### Text segment
(begin)
Avoiding the Pitfalls of BRIN Indexes in Postgres

Postgres has a number of different index types. You’ve got B-Tree, GIN, GiST, Sp-GiST, and BRIN. BRIN is a lightweight index that often goes misunderstood. When implemented correctly, it offers significant benefits such as space savings and speed. However, when implemented incorrectly, it loses some of its benefit, so it's important to look at some of the reasons a BRIN index might not be right for you.

BRIN Overview

A BRIN is a Block Range Index. A block is Postgres’ base unit of storage and is by default 8kB of data. BRIN samples a range of blocks (default 128), storing the location of the first block in the range as well as the minimum and maximum values for all values in those blocks. It’s very useful for ordered data sets, offering significant space savings for similar and sometimes better performance.

BRIN has been talked about in depth in many other blog posts. See this post for even more information.

About our test data

Test data was created to emulate in-order sensor data, with a random sampling of five values with the following SQL:

insert into test (ts,value) (select generate_series('2010-01-01
00:00:00-05'::timestamptz, ('2010-01-01 00:00:00-05'::timestamptz +
'999999 seconds'::interval), '1
second'::interval),(array['foo','bar','baz','qux','quux'])[floor(random() * 5 + 1)]);

BRIN Structure

Postgres stores indexes similar to tables. We can view our BRIN index as rows and columns with the help of the pageinspect extension. A full review of pageinspect is beyond our current scope, but we can use the query below to return the first two records of our index.
(end)
### Task list
a) Translate this sentence from the article on BRIN indexes into Spanish: "A block is Postgres’ base unit of storage and is by default 8kB of data."
b) Pick up the article on BRIN indexes in Postgres after its final sentence and keep writing it.

### Data lines
(begin)
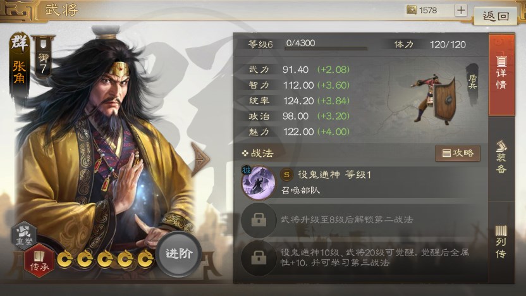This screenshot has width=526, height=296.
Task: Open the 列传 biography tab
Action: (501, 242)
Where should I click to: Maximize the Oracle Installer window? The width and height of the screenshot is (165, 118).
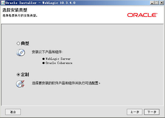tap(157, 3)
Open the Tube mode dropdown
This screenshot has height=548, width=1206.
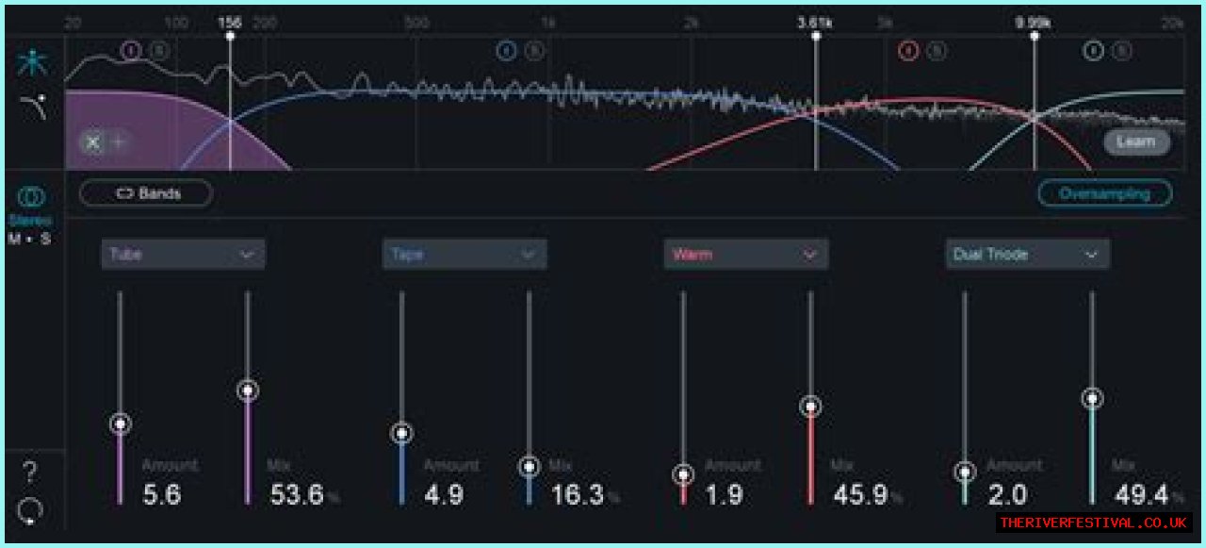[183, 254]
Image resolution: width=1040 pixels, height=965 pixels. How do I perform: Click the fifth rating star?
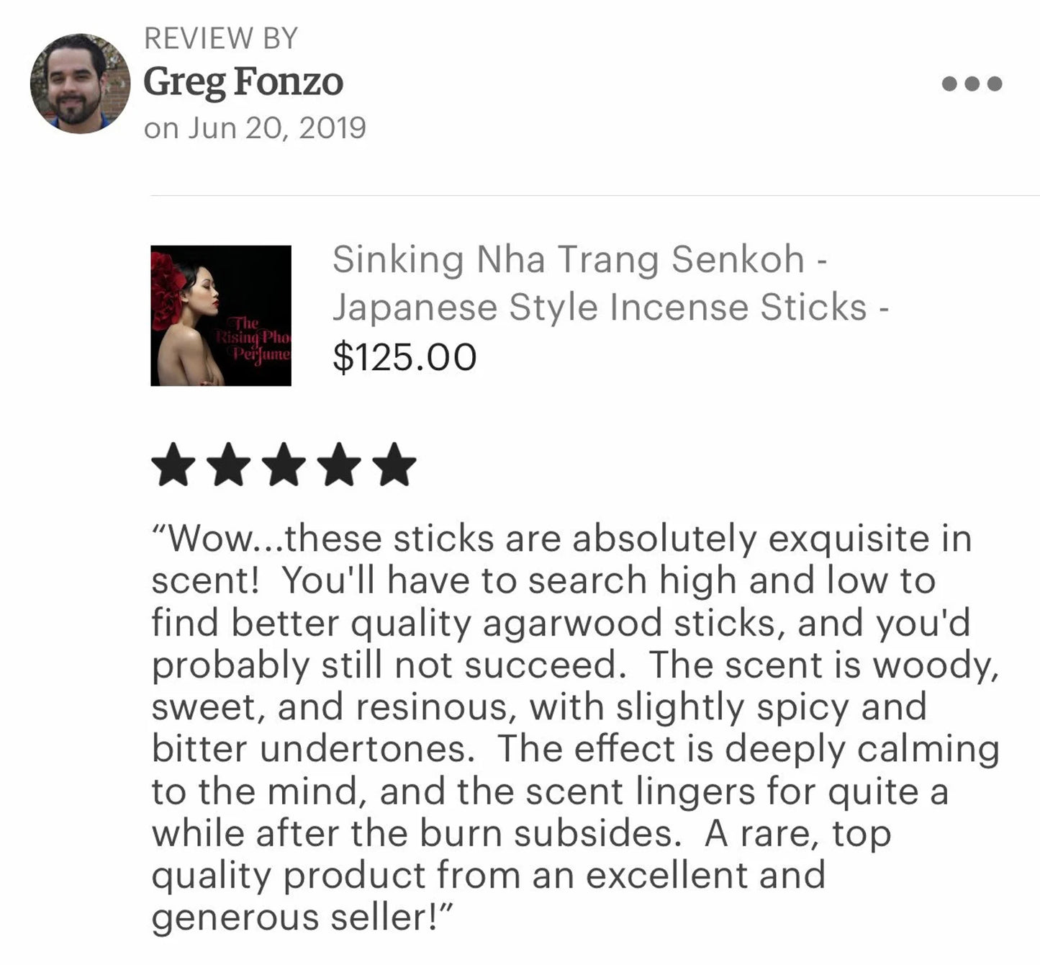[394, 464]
(end)
(begin)
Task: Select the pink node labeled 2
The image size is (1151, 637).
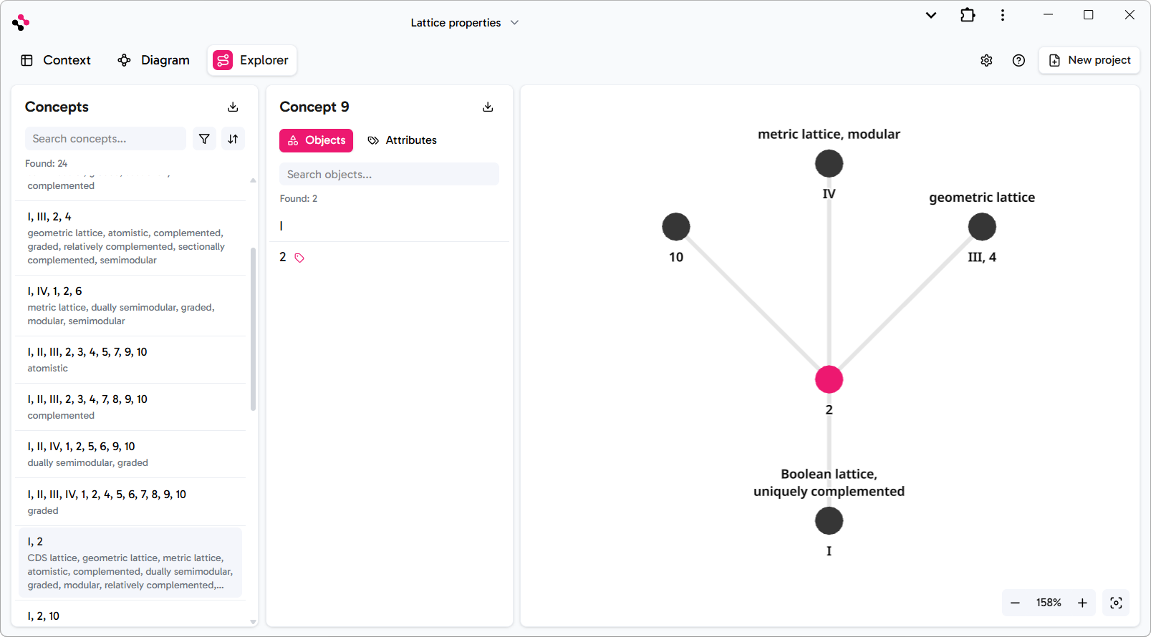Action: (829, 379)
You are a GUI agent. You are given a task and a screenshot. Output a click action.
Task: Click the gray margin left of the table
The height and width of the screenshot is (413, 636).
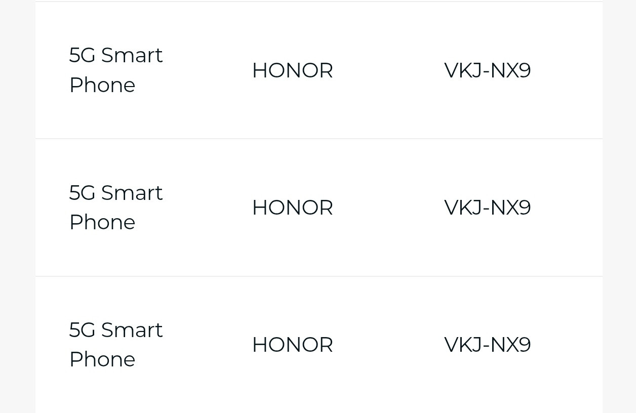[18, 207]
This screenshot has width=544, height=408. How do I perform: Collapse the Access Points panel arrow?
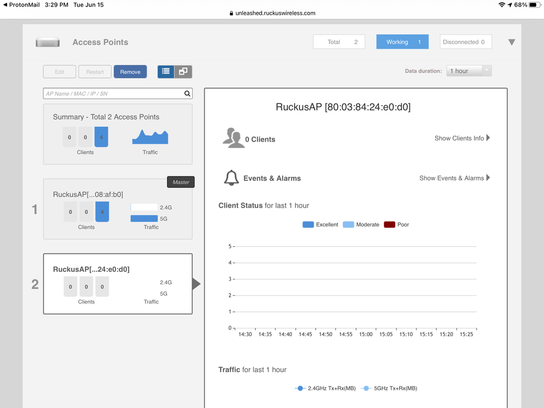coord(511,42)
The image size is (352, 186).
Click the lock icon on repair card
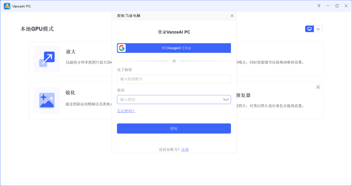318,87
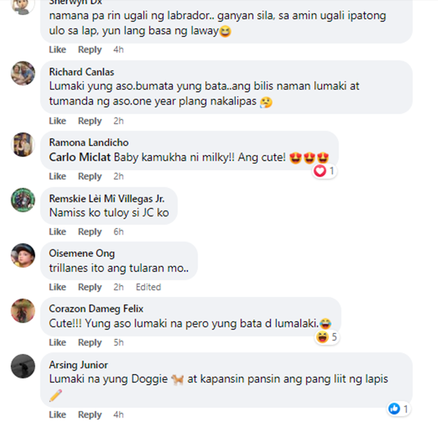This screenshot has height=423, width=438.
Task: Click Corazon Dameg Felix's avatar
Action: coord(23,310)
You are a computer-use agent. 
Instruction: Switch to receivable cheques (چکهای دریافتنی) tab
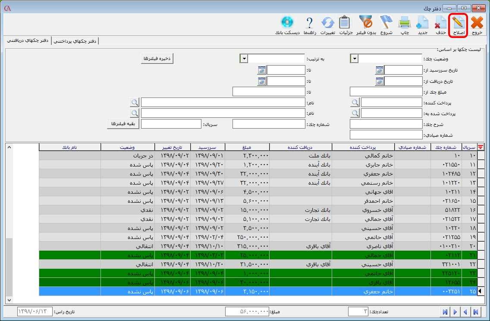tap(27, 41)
(end)
(begin)
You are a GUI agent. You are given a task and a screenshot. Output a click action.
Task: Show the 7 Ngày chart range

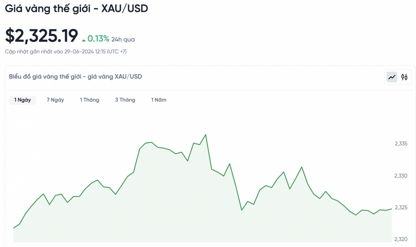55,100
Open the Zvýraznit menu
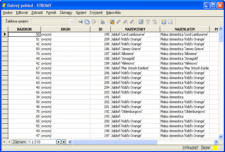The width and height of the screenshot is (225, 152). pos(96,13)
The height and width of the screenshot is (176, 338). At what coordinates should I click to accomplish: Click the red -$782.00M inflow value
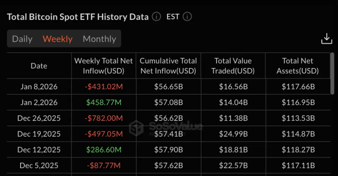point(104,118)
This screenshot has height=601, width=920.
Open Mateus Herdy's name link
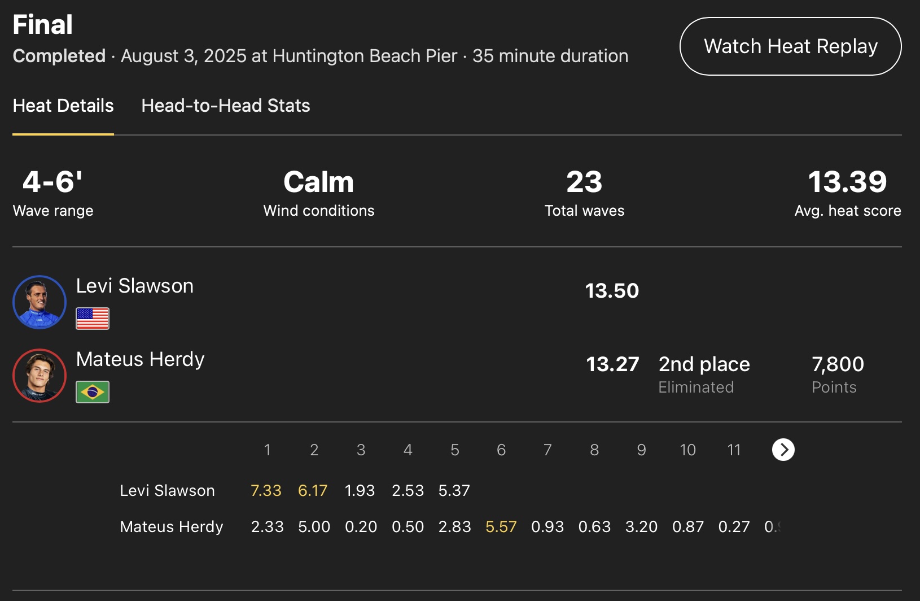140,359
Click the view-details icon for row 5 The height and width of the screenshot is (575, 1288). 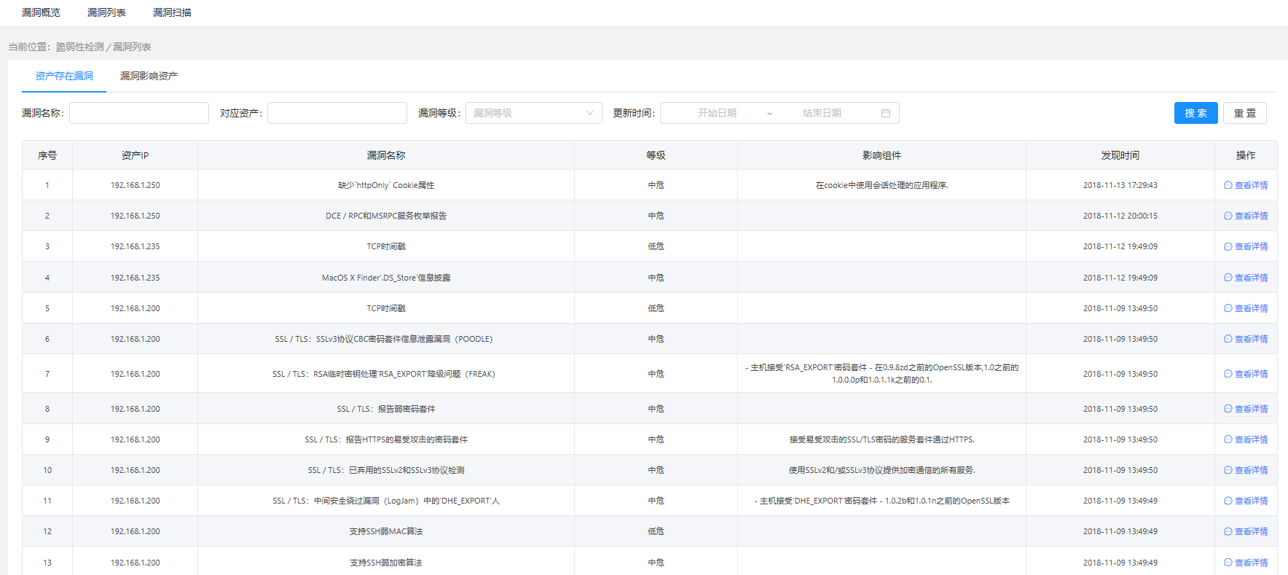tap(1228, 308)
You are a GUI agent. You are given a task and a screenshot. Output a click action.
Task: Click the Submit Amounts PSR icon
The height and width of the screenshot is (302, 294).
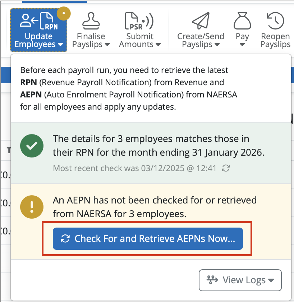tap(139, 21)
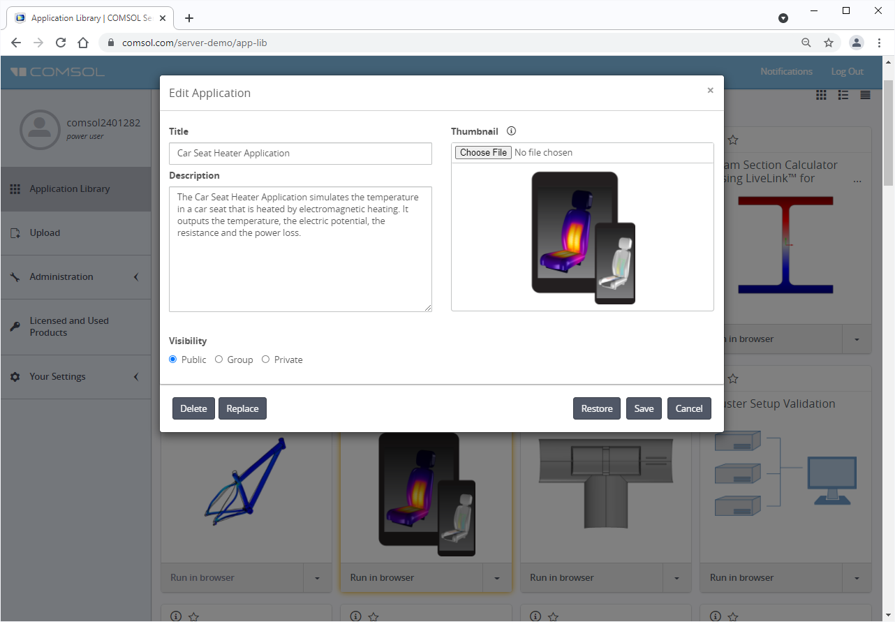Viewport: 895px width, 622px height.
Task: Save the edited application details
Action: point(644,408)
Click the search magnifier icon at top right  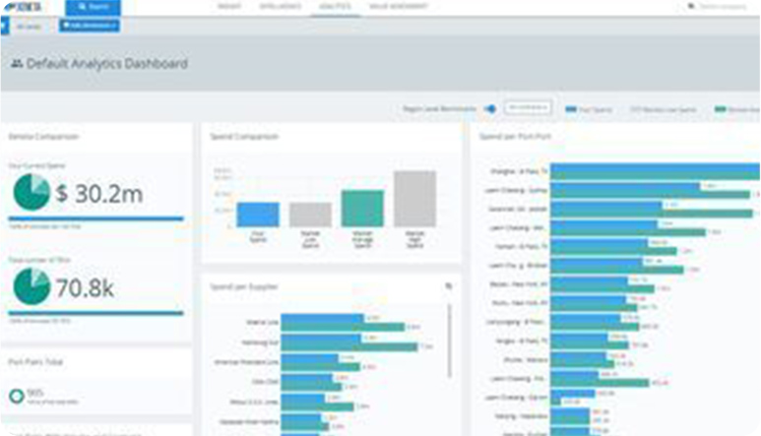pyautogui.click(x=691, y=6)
(end)
### Outputs for the tasks
a) Un bloque es la unidad básica de almacenamiento de Postgres y, por defecto, equivale a 8 kB de datos.

b)
select blknum, value from brin_page_items(get_raw_page('test_brin_idx',5),'test_brin_idx')
order by blknum limit 2;

blknum	value
0	`{2010-01-01 00:00:00-05 .. 2010-01-01 05:34:55-05}`
128	`{2010-01-01 05:34:56-05 .. 2010-01-01 11:09:51-05}`

These results show how a BRIN index profiles our database pages. They are created by looking at the records as they are in the table.

a table of dates and blocks

These records are then scanned for the bounding values for some number of pages. By default this is 128 pages, but it can be set at index creation time by passing a different value to pages_per_range.

a table showing multiple blocks and dates

This condensed sampling results in a much smaller number of rows in the index to rows in the table. We can calculate those values with some help from the pg_catalog.

First we get the number of pages/blocks for our table:

select relpages from pg_class where relname = 'test’;

relpages
6370

Then we get our table count:

select count(*) from test;

count
1000000

And with a little bit of math (), we find out that there are ~157 records per page in our sample data set. And since each record in our BRIN represents 128 blocks, we can assume that each BRIN record represents around 20,096 records in the table.

Unlike a Btree index, BRIN does not provide us with a direct pointer to the record in the table, it instead points to a page offset. This means that for any hit on a BRIN index, we need to read through all the blocks in the provided range. There is a balance of efficiency between reading all of a much smaller BRIN index at the cost of reading many table blocks vs navigating a smaller portion of a much larger index to get a direct pointer to your record.

Size vs. Speed

We can examine what those index size differences and searches are at various table sizes.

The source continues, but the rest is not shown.